Ксанфия даже покраснела, чего давненько уже за нею не замечалось:

– Ты так на меня смотришь, словно не видел целый год!

– Год? А может, больше?

Схватив жену в охапку, Алексей принялся целовать ее с таким жаром, какой сделал бы честь амплуа любого героя-любовника. Правда, в отличие от последнего, протокуратору не нужно было изображать чувства. Они и так были искренними.

Какое же это счастье ощущать знакомые изгибы тела любимой женщины! Ласково гладить ее, целовать, чувствовать под тонкой тканью быстро твердевшую грудь… И зачем тут ткань, туника?
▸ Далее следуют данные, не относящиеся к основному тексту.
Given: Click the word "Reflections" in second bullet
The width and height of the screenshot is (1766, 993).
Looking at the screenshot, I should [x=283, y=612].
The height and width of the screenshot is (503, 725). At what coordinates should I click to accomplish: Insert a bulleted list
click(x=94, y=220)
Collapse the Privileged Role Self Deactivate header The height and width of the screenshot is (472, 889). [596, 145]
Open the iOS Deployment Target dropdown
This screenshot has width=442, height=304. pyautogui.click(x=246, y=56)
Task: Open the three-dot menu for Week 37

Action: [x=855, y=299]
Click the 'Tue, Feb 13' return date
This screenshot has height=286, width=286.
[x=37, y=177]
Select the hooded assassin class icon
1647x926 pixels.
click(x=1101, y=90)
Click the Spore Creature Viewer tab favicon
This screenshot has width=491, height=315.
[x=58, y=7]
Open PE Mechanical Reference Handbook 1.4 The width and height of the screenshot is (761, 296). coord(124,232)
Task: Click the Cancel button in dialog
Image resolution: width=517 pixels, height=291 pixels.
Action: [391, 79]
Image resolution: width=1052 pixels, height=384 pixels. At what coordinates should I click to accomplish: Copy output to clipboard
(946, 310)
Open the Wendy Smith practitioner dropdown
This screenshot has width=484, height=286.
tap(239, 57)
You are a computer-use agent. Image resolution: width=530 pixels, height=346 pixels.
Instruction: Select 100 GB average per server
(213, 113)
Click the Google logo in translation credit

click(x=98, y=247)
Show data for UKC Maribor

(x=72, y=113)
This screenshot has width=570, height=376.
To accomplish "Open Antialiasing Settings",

Снять, скорее же, снять!

И снова целовать супругу – нагую прекрасную фею! И сбросить одежду… И упасть на ложе вдвоем… О наслаждение!

– Ты какой-то странный сегодня, – глядя в окно, тихо сказала Ксанфия. – Не то чтобы ненасытный, хотя и это есть… Но… Помнишь, мы когда-то были в твоей земле? В очень странном и забавном мире с самобеглыми колясками, говорящими головами в ящиках и прочим?

– Это мой мир… Отвергнувший меня мир. Я тебе о нем рассказывал.

– Да. И мне почему-то кажется, что ты там опять побывал!

Протокуратор посмотрел на жену и, улыбнувшись, нежно провел рукой по бедру:

– Так бы тебя и съел, люба!

– Так что же лежишь? Ешь!

На следующий день Алексей отыскал Сладенькую, точнее сказать, она сама явилась ему на глаза все в той же харчевне. Сидела – еще и вечер толком не начался, – словно ждала специально. И была серьезной, как никогда. И подошла первой – закутанная в темное бесформенное покрывало фигура. И посмотрел бы – да не узнал.

– Не знаю, кто ты на самом деле, Мелентин, – усевшись за стол напротив протокуратора, девушка сбросила с головы покрывало. – Но догадываюсь…

– И кто же? – пряча усмешку, Алексей жестом подозвал служку, попросив второй бокал для вина.

– Ты – хороший человек, – неожиданно заявила Сладенькая. – Поверь, я повидала всякого отребья и разбираюсь в людях.

– Ну если сравнивать с отребьем… Пей!

– Я не хочу быть сегодня пьяной. Спасибо, что тогда отпустил.

Протокуратор посмотрел девушке прямо в глаза – нынче скромные, с трепещущими, словно у невинной еще старшеклассницы, веками – и тихо спросил:

– Что ты хочешь?

Марина-Гликерья вздрогнула:

– Я?!

– Ну да. Это ж не я к тебе подсел!

– Хозяин сказал – ты обо мне спрашивал.

– Ага… и ты тут как тут – нарисовалась. Ну! Говори же свою просьбу!

– А ты – хитрый, – чуть помолчав, призналась Сладенькая. – Нет, в самом деле – хитрый. Ишь, как все повернул.

– Да бог с тобой!

– Ладно, – решительно отхлебнув из бокала, девушка вытерла губы ладонью. – Есть один человек. Его вчера взяли.

– Взяли? А я-то тут при чем?

Марина фыркнула:

– Вот только не надо мне рассказывать сказки, ладно? Как будто я не видела, что произошло в… ну ты знаешь где. Так как, поможешь?

– Что это за человек? – вместо ответа поинтересовался протокуратор.

Сладенькая оглянулась, словно опасаясь кого-то:

– Его зовут Игнатий Фламин!

– И кто это?

– Кто?! – Девушка по-настоящему удивилась, даже вскинула свои тщательно выщипанные – ниточкой – брови. – Ты шутишь? Или и в самом деле не знаешь, кто такой Игнатий Фламин?!